Wine writer Eric Asimov said this about wine —but he could have been just as easily speaking about craft beer:
most people assume that the key to enjoying wine lies in the path towards connoisseurship, rather than simply drinking wine with a meal as if it is just another food group. <...> when it comes to loving and enjoying wine, somehow everyone thinks that you really, truly need to know a lot about it.<...> some critics and writers seem to do only one thing: generate more tasting notes. Which has led to a wine loving public that unduly focuses on two things: numeric scores and increasingly specific strings of adjectives that aim to describe every last hint of flavor and aroma in the glass. <...> This almost clinical approach to wine criticism ... is killing our budding wine culture.
Eric Asimov and the Tyranny of the Tasting Note in American Wine Culture
VINOGRAPHY: a wine blog
Beer is not immune to this formalism and elitism. Consider, for example, the weed-like proliferation of published beer styles.
Or overwrought beer descriptions.
True, there are supertasters and there are ageusiasts (those with severely diminished sense of taste).
But for most of us, it's not that we lack the inability to discern a flavor or aroma; we lack the vocabulary to describe that sensation. (For me, for example, it takes a lot diacetyl to discern 'buttery', but well before that I will sense a different sort of 'maltiness'.)
A superior palate is developed not born with.
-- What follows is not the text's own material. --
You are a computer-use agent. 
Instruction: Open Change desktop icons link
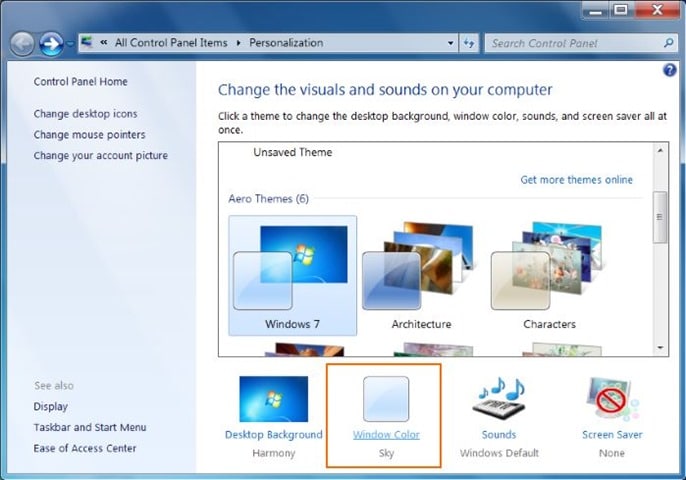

A certain level of expertise —that is, education— is welcome and helpful. But flights of fancy and showy shamanistic displays hinder useful descriptions of beers and their flavors.
Here's a program —curiously called Cyclops— begun in the UK to help to train bar staff to describe beers (many of which are cask ales) to their customers. The program reduces the description of a beer's flavor to the essentials, avoiding superfluous adjectives. It keeps things simple.
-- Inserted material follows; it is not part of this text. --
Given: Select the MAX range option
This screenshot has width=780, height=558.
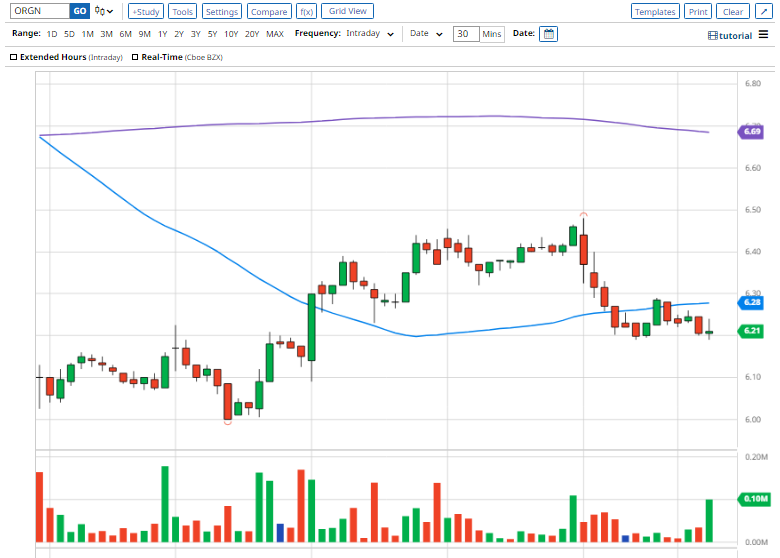Looking at the screenshot, I should tap(275, 34).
The beer remains the star attraction, not the 'expert'.
Cyclops® was developed by a group of industry bodies [CAMRA, Cask Marque, SIBA, IFBB] to help to de-mystify beer. For too long we have used long, flamboyant tasting notes to confuse ourselves. This in turn mean little to bar staff and make it very hard for drinkers to understand what it is that they like about certain beers. The principals are simple:
Describe the beer in what it looks like, smells like and tastes like using no more than 3 words for each area
Make sure the terms used are aimed at the average drinker.
When describing the taste do not use distinctive terms such as orange, chocolate, toffee unless the beer is a flavoured beer. Rather use terms such as fruity, strong, refreshing
Then scores (out of five) are allocated for Bitter and Sweet depending upon the bitterness units, present gravity and most importantly what it tastes like!
Cyclops® Beer System
Words to taste beer by? Keep it simple, silly!